• DIRECTIONS:
Copy each entry below without any change.

• RECORDS SUPPLIED:
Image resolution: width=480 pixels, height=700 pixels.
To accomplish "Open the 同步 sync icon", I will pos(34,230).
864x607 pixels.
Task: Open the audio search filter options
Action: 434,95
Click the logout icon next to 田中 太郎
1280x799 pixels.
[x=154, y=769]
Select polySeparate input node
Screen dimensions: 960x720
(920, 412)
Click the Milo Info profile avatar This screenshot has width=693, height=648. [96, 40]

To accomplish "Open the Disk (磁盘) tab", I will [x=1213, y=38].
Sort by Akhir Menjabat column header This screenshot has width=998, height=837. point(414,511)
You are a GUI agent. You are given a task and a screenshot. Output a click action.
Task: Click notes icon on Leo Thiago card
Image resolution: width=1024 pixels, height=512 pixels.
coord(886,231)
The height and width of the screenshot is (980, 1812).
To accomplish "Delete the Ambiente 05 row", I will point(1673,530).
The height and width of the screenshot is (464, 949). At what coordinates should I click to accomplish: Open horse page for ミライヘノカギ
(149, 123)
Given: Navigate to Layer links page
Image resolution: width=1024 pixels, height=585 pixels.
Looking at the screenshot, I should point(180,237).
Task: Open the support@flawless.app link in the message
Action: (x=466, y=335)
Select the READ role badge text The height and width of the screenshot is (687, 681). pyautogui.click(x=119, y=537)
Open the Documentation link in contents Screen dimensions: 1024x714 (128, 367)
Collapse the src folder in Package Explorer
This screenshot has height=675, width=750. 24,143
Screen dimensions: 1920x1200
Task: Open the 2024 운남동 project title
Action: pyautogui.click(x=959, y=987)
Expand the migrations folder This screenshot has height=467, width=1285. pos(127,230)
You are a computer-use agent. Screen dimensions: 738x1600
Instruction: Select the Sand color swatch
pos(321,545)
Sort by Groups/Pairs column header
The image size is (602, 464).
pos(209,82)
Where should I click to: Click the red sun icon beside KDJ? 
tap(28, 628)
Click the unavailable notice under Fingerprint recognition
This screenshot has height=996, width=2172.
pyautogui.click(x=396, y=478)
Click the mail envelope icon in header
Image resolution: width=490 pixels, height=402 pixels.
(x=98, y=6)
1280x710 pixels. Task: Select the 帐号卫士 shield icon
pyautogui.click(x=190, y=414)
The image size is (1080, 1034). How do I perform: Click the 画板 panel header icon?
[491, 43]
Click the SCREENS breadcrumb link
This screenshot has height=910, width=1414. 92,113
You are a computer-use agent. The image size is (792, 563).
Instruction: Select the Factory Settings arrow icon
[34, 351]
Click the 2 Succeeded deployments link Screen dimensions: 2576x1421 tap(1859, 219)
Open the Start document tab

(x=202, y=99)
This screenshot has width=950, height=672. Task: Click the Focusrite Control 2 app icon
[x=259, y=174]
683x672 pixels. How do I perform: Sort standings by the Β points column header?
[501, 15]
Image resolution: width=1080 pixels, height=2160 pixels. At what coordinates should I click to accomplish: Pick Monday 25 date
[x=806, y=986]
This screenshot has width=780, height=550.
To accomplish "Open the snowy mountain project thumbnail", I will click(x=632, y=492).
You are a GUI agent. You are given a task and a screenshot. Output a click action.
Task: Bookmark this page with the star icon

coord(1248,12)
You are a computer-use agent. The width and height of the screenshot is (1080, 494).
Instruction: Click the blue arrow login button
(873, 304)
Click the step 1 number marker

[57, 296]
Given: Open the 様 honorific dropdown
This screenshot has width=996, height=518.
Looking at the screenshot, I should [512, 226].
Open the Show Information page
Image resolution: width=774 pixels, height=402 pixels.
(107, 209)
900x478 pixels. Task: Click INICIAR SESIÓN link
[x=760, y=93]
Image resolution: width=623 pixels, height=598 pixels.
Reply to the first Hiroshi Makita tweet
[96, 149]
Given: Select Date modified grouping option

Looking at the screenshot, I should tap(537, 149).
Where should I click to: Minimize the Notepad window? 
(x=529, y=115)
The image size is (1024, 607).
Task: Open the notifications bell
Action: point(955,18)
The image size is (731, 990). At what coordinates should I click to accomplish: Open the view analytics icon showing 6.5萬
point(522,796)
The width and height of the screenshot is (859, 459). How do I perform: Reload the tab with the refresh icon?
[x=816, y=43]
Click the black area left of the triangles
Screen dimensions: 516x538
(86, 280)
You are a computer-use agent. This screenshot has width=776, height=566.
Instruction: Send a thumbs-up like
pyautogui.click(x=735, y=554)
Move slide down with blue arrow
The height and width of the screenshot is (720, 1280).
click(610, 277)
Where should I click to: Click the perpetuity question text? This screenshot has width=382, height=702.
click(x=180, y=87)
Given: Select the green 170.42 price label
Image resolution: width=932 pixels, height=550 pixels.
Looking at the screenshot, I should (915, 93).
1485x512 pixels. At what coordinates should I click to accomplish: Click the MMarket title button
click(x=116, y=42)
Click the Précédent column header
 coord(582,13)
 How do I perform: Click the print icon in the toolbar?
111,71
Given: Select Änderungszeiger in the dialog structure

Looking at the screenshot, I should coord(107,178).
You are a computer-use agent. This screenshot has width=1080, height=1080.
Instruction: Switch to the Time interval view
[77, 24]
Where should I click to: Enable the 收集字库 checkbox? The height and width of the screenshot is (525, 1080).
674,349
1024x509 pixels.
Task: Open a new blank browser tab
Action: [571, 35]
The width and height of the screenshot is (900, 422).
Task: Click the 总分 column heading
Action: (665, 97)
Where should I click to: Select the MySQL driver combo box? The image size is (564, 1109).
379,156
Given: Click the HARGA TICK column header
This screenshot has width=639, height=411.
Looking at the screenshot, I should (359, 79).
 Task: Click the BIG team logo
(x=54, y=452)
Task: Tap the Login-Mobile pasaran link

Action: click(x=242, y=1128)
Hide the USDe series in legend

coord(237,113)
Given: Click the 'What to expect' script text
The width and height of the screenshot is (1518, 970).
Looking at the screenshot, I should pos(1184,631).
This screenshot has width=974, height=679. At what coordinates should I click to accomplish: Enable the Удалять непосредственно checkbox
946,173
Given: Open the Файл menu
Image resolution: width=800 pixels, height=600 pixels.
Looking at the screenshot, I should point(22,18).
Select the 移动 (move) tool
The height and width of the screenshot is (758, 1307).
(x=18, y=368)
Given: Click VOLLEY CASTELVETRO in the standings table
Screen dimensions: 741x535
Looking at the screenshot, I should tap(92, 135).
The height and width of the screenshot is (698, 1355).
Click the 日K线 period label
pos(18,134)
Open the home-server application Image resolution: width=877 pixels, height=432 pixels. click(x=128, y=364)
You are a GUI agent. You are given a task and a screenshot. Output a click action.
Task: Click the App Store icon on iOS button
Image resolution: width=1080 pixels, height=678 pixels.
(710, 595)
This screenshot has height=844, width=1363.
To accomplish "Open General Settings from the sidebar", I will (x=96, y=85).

• YOUR SOLUTION:
Image resolution: width=480 pixels, height=700 pixels.
To accomplish "Open the 同步 sync icon", I will pos(34,230).
864x607 pixels.
Task: Open the audio search filter options
Action: 434,95
Click the logout icon next to 田中 太郎
1280x799 pixels.
[x=154, y=769]
Select polySeparate input node
Screen dimensions: 960x720
(920, 412)
Click the Milo Info profile avatar This screenshot has width=693, height=648. [96, 40]

To accomplish "Open the Disk (磁盘) tab", I will [x=1213, y=38].
Sort by Akhir Menjabat column header This screenshot has width=998, height=837. point(414,511)
You are a GUI agent. You are given a task and a screenshot. Output a click action.
Task: Click notes icon on Leo Thiago card
Image resolution: width=1024 pixels, height=512 pixels.
coord(886,231)
The height and width of the screenshot is (980, 1812).
To accomplish "Delete the Ambiente 05 row", I will point(1673,530).
The height and width of the screenshot is (464, 949). At what coordinates should I click to accomplish: Open horse page for ミライヘノカギ
(149, 123)
Given: Navigate to Layer links page
Image resolution: width=1024 pixels, height=585 pixels.
Looking at the screenshot, I should point(180,237).
Task: Open the support@flawless.app link in the message
Action: (x=466, y=335)
Select the READ role badge text The height and width of the screenshot is (687, 681). pyautogui.click(x=119, y=537)
Open the Documentation link in contents Screen dimensions: 1024x714 (128, 367)
Collapse the src folder in Package Explorer
This screenshot has height=675, width=750. 24,143
Screen dimensions: 1920x1200
Task: Open the 2024 운남동 project title
Action: pyautogui.click(x=959, y=987)
Expand the migrations folder This screenshot has height=467, width=1285. pos(127,230)
You are a computer-use agent. Screen dimensions: 738x1600
Instruction: Select the Sand color swatch
pos(321,545)
Sort by Groups/Pairs column header
The image size is (602, 464).
pos(209,82)
Where should I click to: Click the red sun icon beside KDJ? 
tap(28, 628)
Click the unavailable notice under Fingerprint recognition
This screenshot has height=996, width=2172.
pyautogui.click(x=396, y=478)
Click the mail envelope icon in header
Image resolution: width=490 pixels, height=402 pixels.
(x=98, y=6)
1280x710 pixels. Task: Select the 帐号卫士 shield icon
pyautogui.click(x=190, y=414)
The image size is (1080, 1034). How do I perform: Click the 画板 panel header icon?
[491, 43]
Click the SCREENS breadcrumb link
This screenshot has height=910, width=1414. 92,113
You are a computer-use agent. The image size is (792, 563).
Instruction: Select the Factory Settings arrow icon
[34, 351]
Click the 2 Succeeded deployments link Screen dimensions: 2576x1421 tap(1859, 219)
Open the Start document tab

(x=202, y=99)
This screenshot has width=950, height=672. Task: Click the Focusrite Control 2 app icon
[x=259, y=174]
683x672 pixels. How do I perform: Sort standings by the Β points column header?
[501, 15]
Image resolution: width=1080 pixels, height=2160 pixels. At what coordinates should I click to accomplish: Pick Monday 25 date
[x=806, y=986]
This screenshot has width=780, height=550.
To accomplish "Open the snowy mountain project thumbnail", I will click(x=632, y=492).
You are a GUI agent. You are given a task and a screenshot. Output a click action.
Task: Bookmark this page with the star icon

coord(1248,12)
You are a computer-use agent. The width and height of the screenshot is (1080, 494).
Instruction: Click the blue arrow login button
(873, 304)
Click the step 1 number marker

[57, 296]
Given: Open the 様 honorific dropdown
This screenshot has width=996, height=518.
Looking at the screenshot, I should [512, 226].
Open the Show Information page
Image resolution: width=774 pixels, height=402 pixels.
(107, 209)
900x478 pixels. Task: Click INICIAR SESIÓN link
[x=760, y=93]
Image resolution: width=623 pixels, height=598 pixels.
Reply to the first Hiroshi Makita tweet
[96, 149]
Given: Select Date modified grouping option

Looking at the screenshot, I should tap(537, 149).
Where should I click to: Minimize the Notepad window? 
(x=529, y=115)
The image size is (1024, 607).
Task: Open the notifications bell
Action: point(955,18)
The image size is (731, 990). At what coordinates should I click to accomplish: Open the view analytics icon showing 6.5萬
point(522,796)
The width and height of the screenshot is (859, 459). How do I perform: Reload the tab with the refresh icon?
[x=816, y=43]
Click the black area left of the triangles
Screen dimensions: 516x538
(86, 280)
You are a computer-use agent. This screenshot has width=776, height=566.
Instruction: Send a thumbs-up like
pyautogui.click(x=735, y=554)
Move slide down with blue arrow
The height and width of the screenshot is (720, 1280).
click(610, 277)
Where should I click to: Click the perpetuity question text? This screenshot has width=382, height=702.
click(x=180, y=87)
Given: Select the green 170.42 price label
Image resolution: width=932 pixels, height=550 pixels.
Looking at the screenshot, I should (915, 93).
1485x512 pixels. At what coordinates should I click to accomplish: Click the MMarket title button
click(x=116, y=42)
Click the Précédent column header
 coord(582,13)
 How do I perform: Click the print icon in the toolbar?
111,71
Given: Select Änderungszeiger in the dialog structure

Looking at the screenshot, I should coord(107,178).
You are a computer-use agent. This screenshot has width=1080, height=1080.
Instruction: Switch to the Time interval view
[77, 24]
Where should I click to: Enable the 收集字库 checkbox? The height and width of the screenshot is (525, 1080).
674,349
1024x509 pixels.
Task: Open a new blank browser tab
Action: [571, 35]
The width and height of the screenshot is (900, 422).
Task: Click the 总分 column heading
Action: (665, 97)
Where should I click to: Select the MySQL driver combo box? The image size is (564, 1109).
379,156
Given: Click the HARGA TICK column header
This screenshot has width=639, height=411.
Looking at the screenshot, I should (359, 79).
 Task: Click the BIG team logo
(x=54, y=452)
Task: Tap the Login-Mobile pasaran link

Action: click(x=242, y=1128)
Hide the USDe series in legend

coord(237,113)
Given: Click the 'What to expect' script text
The width and height of the screenshot is (1518, 970).
Looking at the screenshot, I should pos(1184,631).
This screenshot has width=974, height=679. At what coordinates should I click to accomplish: Enable the Удалять непосредственно checkbox
946,173
Given: Open the Файл menu
Image resolution: width=800 pixels, height=600 pixels.
Looking at the screenshot, I should point(22,18).
Select the 移动 (move) tool
The height and width of the screenshot is (758, 1307).
(x=18, y=368)
Given: Click VOLLEY CASTELVETRO in the standings table
Screen dimensions: 741x535
Looking at the screenshot, I should tap(92, 135).
The height and width of the screenshot is (698, 1355).
Click the 日K线 period label
pos(18,134)
Open the home-server application Image resolution: width=877 pixels, height=432 pixels. click(x=128, y=364)
You are a GUI agent. You are given a task and a screenshot. Output a click action.
Task: Click the App Store icon on iOS button
Image resolution: width=1080 pixels, height=678 pixels.
(710, 595)
This screenshot has height=844, width=1363.
To accomplish "Open General Settings from the sidebar", I will (x=96, y=85).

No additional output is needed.